A coworker lost her husband earlier this year. One of my students ran away last week. Another student filed a CPS report against his own father. A young girl was torn in half when her mother left her at the neighbor’s when her boyfriend didn’t want kids in his house. A friend recently wrote about living with a loved one who has cancer. He gave a glimpse of what life is like with this debilitating disease and the side effects of treatment. He told of the relentless pain and the unanswered prayers for healing. Then at small group, someone told me of a six year old boy who had gone missing earlier in the day just a few hundred feet from where we were meeting. When I returned home I looked the story up online. I was hoping they had found him. They found they boy’s hat and boot in the river. The rescue efforts were called off when it got dark. His body was found in the river Monday morning. I can’t imagine the depth of pain his family is experiencing.

As I drove home from small group and fervently prayed for the family of this missing little boy, one thought kept playing through my mind.

He’s faithful.

This reminder gave me incredible comfort. I have seen first hand the Lord’s faithfulness. When I was brokenhearted and so low I thought I’d never have hope again, when my mom was “diagnosed” with cancer, when my aunt was in a coma for weeks and we didn’t know if she would live, God was faithful. He didn’t erase my pain or make everything right in my life, but he was faithful to me.
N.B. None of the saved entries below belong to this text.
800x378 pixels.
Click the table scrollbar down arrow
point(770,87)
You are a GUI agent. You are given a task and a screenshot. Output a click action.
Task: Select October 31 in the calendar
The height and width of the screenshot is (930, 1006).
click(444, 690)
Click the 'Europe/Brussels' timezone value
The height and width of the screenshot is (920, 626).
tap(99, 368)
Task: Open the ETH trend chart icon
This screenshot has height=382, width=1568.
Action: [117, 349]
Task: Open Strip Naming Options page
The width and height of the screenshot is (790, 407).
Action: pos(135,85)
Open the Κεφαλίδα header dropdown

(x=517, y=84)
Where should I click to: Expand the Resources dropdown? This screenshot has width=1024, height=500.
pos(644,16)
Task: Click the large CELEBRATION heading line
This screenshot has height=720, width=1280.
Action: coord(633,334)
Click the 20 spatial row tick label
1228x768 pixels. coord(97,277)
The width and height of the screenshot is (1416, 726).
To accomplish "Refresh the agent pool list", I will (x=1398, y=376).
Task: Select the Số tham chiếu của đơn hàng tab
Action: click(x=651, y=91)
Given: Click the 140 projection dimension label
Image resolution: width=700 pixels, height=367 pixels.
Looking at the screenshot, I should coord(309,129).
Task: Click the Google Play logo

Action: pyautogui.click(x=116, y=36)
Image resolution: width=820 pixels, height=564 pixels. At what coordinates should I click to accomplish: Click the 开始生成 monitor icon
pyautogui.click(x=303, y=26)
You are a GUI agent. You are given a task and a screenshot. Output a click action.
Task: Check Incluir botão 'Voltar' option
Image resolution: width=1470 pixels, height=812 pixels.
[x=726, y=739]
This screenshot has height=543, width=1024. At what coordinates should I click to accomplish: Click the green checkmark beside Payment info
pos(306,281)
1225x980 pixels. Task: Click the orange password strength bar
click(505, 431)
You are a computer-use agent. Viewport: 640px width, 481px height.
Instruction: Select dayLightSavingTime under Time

God doesn’t spare us all suffering or protect us from all sorrow because, unfortunately, he never said he would. In fact, Jesus says just the opposite. He warns us to expect hard times. (Read Matthew 5) The assurance the Lord does give is that when we experience hurt, when our hearts are breaking, he’ll be with us. He declares he’ll never leave us. And in that he’s faithful.

So when I’m plagued by grief and sorrow, when despair and rejection claim my hope, when I’m physically ill because of the horrors in this life, I’ll cling not to the disillusionment that God will take away my pain, but to the promise that God is with me.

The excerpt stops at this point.